2) The trap is not set due to having weak will and not wanting to be overly cruel. This lack of ruthlessness leads to a major rise in the rat population in Essex and the South East, leading to diseases, plagues and much human suffering.
(Though having thought about it, a little plague to wipe out the majority of scummy Essex yokels wouldn’t be too bad…)
It’s more than likely that the trap will be set, and the rat will be destroyed, but I’ll always feel a little guilty at the suffering of that creature, even if it was a disease-carrying pest.
You get a non-lethal trap, the rat is caught, but you forget to check the trap. The poor rat stays confined in the trap until it starves to death.
Or
You use the pencil snapping touch of death, that will deliver a quick and painless, yet deadly blow to the rat.
Which is more humane?
> I had a pet rat once. But it scuttled off when I wasn't looking. True
> story.
Did it go up a drain pipe?
We tried every humane method to rid ourselves of them (trapping them in clothes bins, bags, tubs) and then letting them go, but it was to no avail. Then we got mean and layed out several glue traps. These traps hold the mouse in place so securely that the mouse will often rip limbs off in a bid to escape. Mice also make screaming noises in such circumstances.

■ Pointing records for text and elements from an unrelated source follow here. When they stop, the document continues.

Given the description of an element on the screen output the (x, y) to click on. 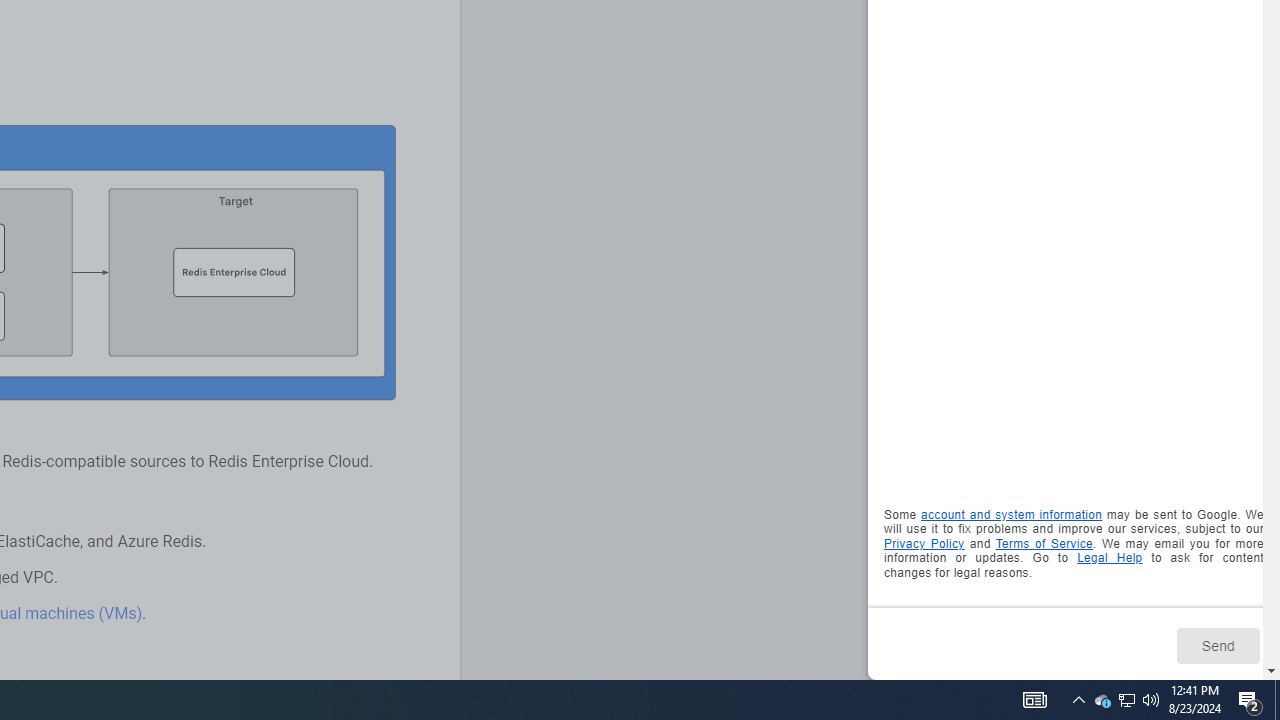
Opens in a new tab. Privacy Policy (924, 542)
Opens in a new tab. Terms of Service (1044, 542)
account and system information (1012, 515)
Opens in a new tab. Legal Help (1109, 557)
Send (1217, 645)
Given the description of an element on the screen output the (x, y) to click on. 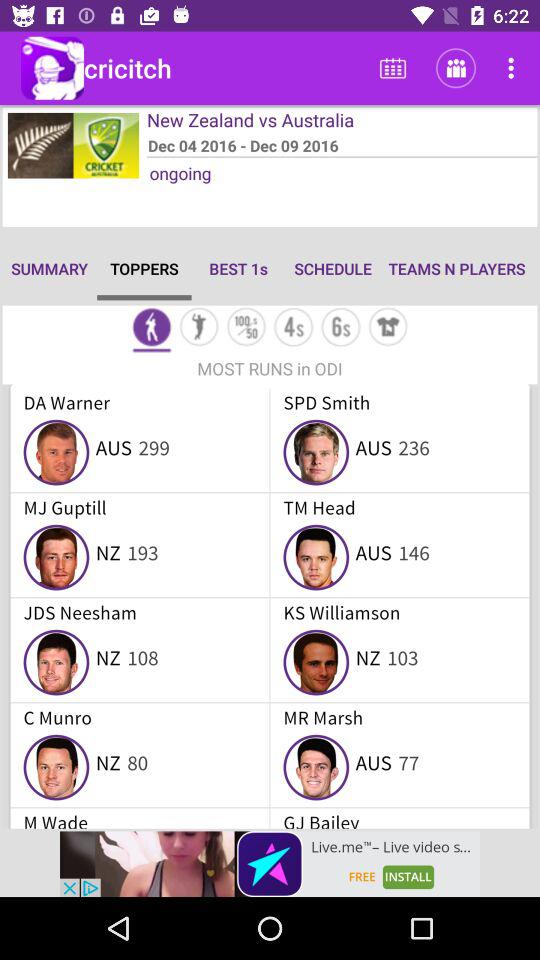
percentage page (246, 328)
Given the description of an element on the screen output the (x, y) to click on. 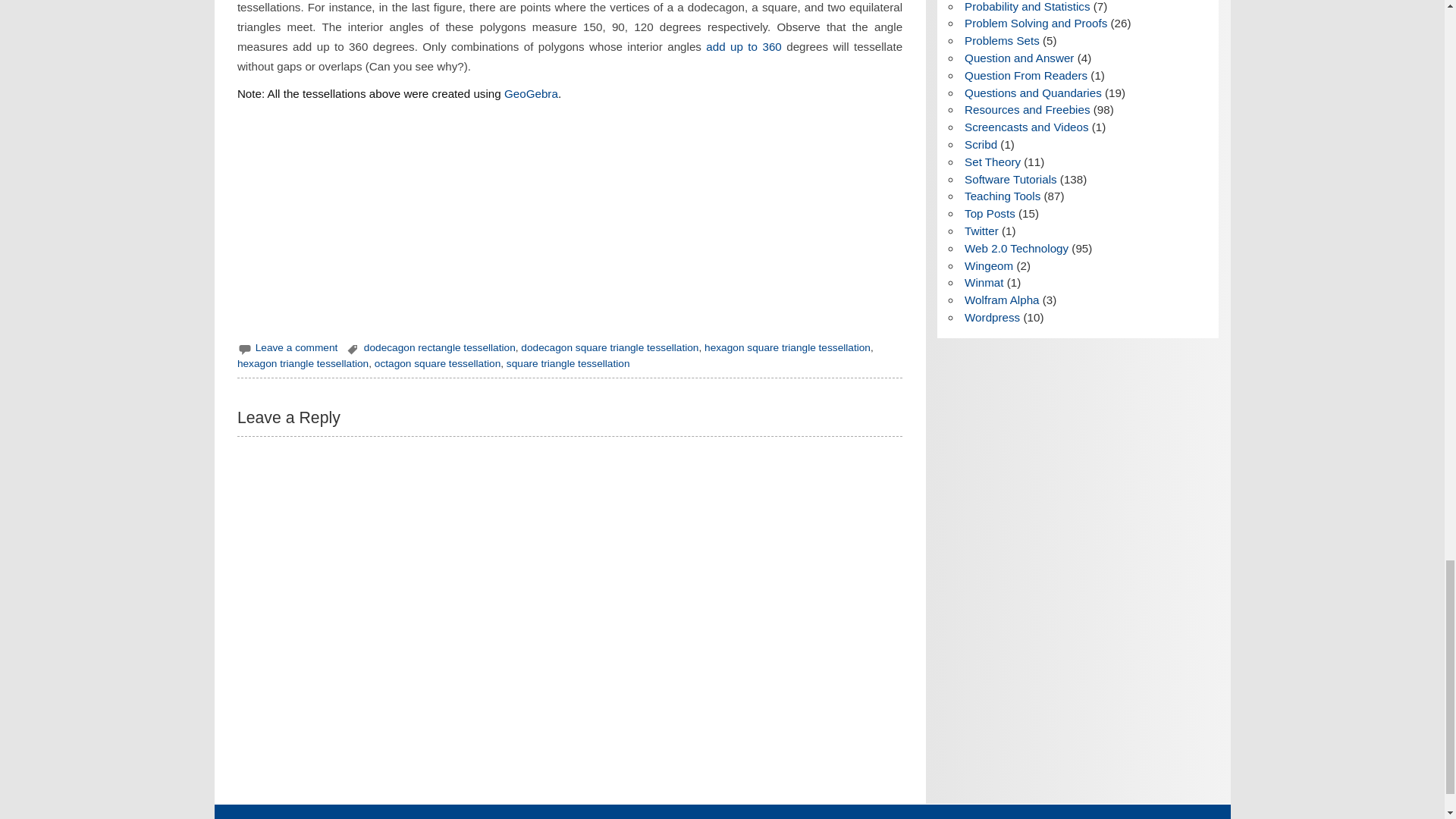
dodecagon rectangle tessellation (439, 347)
square triangle tessellation (568, 363)
octagon square tessellation (437, 363)
dodecagon square triangle tessellation (609, 347)
hexagon triangle tessellation (302, 363)
GeoGebra (530, 92)
hexagon square triangle tessellation (787, 347)
add up to 360 (743, 46)
Leave a comment (296, 347)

Thus one of us in the flat had to put the mice out of their misery as soon as we found them. It fell to me and I had to take the poor creature, trap and all, place it over the step to the backdoor so their head was just on the overhang and hit it's neck with the back of the broom.
Sickening but a mercy (mousey) killing none the less.
The blood and guts splattered across Jack's face, neck and limbs was the foulest thing I've ever beheld in my short life.